As one of the most promising cathode materials for next-generation energy storage applications, spinel LiNi0.5Mn1.5O4 (LNMO) has been highlighted due to many advantages. However, it is still hindered by poor electrochemical stability derived from the bulk/interface structure degradation and side reactions under high working voltage. In this work, fast ion conductor Li3V2(PO4)3 (LVPO) is adopted to modify the surface of spinel LNMO by a one-step facile method to harvest the maximum benefit of interface properties. It is found that 1 wt % LVPO–LNMO exhibits the most excellent cycling performances, retaining great capacity retention of 87.8% after 500 cycles at room temperature and 82.4% for 150 cycles at 55 °C. Moreover, the rate performance is also significantly improved (90.4 mAh g–1 under 20C).
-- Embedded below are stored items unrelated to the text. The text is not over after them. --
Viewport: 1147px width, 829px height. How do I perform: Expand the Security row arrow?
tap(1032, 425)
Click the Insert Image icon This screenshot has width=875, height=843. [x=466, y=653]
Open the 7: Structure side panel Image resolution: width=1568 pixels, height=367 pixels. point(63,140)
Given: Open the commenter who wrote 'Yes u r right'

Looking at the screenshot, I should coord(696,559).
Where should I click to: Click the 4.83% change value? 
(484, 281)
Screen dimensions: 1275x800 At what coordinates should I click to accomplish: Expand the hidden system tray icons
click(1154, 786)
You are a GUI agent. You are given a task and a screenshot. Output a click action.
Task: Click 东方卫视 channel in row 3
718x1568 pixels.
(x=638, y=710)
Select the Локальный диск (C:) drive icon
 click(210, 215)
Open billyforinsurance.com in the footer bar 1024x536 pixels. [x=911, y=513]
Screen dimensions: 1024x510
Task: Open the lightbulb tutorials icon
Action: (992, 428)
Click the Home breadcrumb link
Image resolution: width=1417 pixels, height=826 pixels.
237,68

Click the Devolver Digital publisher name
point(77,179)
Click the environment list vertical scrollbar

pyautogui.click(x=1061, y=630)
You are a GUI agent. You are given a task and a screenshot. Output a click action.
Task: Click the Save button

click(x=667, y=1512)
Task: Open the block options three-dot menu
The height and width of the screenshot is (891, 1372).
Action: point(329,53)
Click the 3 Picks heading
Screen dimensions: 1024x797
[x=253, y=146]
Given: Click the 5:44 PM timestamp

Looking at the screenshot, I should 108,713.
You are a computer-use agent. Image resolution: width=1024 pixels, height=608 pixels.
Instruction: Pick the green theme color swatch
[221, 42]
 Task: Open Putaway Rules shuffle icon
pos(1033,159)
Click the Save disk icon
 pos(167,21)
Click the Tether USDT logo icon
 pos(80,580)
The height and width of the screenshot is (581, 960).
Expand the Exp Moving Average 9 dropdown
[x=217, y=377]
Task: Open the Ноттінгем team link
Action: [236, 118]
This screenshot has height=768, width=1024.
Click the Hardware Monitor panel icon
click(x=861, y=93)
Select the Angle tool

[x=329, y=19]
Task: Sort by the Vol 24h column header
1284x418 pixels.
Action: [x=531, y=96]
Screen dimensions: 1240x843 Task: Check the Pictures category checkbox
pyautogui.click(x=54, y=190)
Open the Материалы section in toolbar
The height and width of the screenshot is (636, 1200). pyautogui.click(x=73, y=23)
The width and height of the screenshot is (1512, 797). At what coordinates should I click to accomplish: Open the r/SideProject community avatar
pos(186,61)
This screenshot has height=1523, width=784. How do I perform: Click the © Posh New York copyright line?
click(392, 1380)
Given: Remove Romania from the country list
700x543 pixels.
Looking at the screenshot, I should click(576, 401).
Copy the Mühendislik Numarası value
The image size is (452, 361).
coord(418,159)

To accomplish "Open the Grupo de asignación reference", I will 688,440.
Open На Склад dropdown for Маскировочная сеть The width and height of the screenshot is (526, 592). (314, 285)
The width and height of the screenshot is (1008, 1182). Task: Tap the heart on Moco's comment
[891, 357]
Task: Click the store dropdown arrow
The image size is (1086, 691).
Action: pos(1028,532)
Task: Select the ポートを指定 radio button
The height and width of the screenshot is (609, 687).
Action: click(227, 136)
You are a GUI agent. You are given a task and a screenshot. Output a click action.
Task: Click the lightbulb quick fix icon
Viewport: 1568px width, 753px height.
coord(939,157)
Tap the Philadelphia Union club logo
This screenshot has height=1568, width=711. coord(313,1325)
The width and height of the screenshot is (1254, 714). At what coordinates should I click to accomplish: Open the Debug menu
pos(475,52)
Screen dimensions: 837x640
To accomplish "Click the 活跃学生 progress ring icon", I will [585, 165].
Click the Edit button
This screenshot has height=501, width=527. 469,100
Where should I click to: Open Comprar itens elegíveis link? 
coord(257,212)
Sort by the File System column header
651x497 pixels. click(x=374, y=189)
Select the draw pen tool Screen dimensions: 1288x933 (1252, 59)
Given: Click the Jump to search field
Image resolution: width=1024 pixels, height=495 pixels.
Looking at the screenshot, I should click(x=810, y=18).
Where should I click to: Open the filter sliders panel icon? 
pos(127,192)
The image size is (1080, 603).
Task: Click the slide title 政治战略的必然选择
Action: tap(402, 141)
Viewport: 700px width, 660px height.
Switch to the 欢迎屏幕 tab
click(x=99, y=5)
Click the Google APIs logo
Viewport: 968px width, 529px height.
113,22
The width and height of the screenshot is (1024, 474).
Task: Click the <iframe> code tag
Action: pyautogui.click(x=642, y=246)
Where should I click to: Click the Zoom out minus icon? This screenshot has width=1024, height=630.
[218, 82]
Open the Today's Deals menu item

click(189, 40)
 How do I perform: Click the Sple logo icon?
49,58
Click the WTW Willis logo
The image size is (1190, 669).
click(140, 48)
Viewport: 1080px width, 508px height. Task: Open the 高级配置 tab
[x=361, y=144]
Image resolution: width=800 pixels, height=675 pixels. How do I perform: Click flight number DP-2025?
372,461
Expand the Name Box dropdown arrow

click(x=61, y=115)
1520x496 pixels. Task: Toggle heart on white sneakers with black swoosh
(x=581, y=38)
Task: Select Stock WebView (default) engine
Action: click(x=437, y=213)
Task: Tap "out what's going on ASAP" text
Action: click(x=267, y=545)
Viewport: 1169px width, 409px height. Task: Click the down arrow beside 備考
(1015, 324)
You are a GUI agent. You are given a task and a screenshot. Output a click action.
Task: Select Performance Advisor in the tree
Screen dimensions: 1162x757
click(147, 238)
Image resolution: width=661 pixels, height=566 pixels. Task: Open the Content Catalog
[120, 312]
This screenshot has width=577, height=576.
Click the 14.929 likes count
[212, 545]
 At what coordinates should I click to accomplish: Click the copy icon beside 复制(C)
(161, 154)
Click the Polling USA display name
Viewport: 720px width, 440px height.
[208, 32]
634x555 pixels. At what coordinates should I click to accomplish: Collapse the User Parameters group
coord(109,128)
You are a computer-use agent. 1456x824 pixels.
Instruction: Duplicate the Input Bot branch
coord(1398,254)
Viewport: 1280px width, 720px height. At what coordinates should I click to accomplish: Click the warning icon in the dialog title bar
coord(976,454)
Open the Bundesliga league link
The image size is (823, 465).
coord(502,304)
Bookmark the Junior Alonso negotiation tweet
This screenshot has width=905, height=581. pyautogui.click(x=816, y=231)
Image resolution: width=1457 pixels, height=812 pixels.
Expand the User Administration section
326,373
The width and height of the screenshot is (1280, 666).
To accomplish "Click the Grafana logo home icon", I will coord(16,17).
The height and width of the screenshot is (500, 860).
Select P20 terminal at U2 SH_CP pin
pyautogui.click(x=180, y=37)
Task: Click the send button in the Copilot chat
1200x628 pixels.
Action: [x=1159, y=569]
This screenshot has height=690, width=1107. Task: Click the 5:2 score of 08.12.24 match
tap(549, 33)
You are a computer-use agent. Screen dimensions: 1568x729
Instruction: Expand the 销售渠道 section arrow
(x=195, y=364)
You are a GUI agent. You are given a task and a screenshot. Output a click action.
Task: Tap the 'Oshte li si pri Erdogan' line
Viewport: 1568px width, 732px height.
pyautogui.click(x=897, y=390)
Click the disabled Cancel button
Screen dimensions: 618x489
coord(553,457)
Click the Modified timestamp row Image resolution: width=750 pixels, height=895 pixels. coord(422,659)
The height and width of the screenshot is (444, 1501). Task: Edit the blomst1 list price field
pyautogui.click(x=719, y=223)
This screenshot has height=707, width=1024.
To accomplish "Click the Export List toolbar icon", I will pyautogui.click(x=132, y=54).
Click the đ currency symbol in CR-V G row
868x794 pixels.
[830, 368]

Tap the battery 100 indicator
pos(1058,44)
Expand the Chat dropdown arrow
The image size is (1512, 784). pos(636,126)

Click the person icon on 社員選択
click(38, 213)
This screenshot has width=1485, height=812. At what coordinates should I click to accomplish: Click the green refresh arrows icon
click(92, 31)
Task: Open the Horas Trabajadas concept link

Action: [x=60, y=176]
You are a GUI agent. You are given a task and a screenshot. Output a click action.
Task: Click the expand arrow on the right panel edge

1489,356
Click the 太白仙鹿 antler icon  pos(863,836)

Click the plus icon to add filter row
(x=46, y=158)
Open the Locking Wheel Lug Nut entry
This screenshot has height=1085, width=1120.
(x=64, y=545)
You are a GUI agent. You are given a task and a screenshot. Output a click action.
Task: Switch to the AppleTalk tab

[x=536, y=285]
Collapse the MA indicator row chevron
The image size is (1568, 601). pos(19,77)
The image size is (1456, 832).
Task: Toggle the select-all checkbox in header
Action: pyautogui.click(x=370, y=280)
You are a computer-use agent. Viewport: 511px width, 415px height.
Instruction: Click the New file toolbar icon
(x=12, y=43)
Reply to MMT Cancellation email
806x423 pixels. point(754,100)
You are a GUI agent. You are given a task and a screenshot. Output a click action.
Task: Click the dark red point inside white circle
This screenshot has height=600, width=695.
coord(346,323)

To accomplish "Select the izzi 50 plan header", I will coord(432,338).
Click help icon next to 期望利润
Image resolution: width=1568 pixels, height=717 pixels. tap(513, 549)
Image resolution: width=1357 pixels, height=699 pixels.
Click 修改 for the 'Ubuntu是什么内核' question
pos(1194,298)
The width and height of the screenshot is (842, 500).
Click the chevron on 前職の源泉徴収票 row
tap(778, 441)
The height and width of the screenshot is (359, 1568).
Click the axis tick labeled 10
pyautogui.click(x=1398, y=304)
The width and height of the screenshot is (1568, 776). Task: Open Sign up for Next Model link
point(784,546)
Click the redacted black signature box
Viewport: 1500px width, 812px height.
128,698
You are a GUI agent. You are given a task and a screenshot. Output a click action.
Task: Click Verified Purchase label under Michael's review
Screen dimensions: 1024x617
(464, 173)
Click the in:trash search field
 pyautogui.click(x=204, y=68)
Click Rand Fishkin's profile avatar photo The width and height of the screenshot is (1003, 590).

It is revealed that the LVPO-involved layer could effectively suppress the surface side reactions under high working voltage, which mainly contributes to an improved interface with desirable structural stability and excellent kinetics behavior without sacrificing the surface electrochemical activity in an electrochemical environment. Thus, the dissolution of transition-metal ions is effectively mitigated, avoiding further structure degradation of the bulk material. Especially, it is also established that the vanadium (V) ions in LVPO could be to a certain extent migrated into the surface lattice of LNMO to generate a V-involved transition layer (Li–Ni–Mn–V–O surface solid solution), which greatly co-contributes to the enhanced electrochemical performances owing to the prominently depressed charge-transfer resistance.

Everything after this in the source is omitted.